ABOUT THIS EXERCISE: For the records below, give the number of lines in which "named" appears, and add nothing else.

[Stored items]
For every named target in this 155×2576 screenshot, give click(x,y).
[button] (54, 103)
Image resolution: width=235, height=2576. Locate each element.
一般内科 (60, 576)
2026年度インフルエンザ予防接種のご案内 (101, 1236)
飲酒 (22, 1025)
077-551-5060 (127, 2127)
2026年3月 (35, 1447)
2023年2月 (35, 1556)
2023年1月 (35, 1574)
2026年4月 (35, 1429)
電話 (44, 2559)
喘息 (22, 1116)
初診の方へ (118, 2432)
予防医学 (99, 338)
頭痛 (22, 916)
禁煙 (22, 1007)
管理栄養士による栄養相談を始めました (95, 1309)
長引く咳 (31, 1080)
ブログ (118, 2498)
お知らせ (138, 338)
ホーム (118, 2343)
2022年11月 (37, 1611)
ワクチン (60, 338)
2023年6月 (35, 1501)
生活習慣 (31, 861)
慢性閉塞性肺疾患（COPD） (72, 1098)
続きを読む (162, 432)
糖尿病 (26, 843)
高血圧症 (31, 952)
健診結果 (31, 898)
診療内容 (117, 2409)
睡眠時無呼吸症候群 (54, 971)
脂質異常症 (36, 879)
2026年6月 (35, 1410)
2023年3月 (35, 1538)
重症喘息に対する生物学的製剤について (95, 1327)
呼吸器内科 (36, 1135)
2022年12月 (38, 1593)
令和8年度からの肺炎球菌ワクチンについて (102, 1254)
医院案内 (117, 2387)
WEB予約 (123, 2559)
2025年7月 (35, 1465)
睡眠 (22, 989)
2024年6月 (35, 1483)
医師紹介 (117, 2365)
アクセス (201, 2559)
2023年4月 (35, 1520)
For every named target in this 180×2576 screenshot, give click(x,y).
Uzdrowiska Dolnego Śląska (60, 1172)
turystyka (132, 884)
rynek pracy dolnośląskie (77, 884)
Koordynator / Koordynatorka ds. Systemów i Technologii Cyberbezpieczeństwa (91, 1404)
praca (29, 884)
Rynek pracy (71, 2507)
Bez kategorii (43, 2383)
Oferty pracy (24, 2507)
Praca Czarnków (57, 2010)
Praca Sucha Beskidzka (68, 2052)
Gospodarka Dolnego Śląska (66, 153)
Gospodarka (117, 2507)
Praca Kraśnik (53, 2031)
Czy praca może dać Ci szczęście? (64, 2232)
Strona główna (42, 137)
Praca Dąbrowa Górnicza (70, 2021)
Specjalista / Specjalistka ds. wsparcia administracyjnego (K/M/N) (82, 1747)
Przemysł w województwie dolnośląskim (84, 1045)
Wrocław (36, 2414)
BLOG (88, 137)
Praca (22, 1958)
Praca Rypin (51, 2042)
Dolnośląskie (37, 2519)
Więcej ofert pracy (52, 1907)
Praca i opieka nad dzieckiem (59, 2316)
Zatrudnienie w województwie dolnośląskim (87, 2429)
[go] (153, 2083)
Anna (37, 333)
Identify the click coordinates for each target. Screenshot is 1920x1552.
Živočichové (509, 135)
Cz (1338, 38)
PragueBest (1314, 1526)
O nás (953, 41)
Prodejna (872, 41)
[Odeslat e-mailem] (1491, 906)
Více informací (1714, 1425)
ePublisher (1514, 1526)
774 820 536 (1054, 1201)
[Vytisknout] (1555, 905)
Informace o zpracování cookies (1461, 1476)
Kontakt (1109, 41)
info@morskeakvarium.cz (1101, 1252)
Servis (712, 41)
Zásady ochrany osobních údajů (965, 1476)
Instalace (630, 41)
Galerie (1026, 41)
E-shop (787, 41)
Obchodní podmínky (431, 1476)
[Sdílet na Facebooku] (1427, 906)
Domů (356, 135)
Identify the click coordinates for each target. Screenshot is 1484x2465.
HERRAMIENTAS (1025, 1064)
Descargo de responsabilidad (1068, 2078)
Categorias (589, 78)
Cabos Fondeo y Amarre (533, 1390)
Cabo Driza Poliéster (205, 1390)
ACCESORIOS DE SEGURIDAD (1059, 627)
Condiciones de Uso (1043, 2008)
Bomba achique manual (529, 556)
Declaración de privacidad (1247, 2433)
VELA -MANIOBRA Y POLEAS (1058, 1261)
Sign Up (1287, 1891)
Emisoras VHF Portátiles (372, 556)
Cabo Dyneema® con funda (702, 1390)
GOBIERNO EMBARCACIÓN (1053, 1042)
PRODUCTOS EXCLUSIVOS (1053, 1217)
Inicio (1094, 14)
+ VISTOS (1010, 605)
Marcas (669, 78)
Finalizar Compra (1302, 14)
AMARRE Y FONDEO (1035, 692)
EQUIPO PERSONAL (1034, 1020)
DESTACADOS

FINAL ANSWER: 2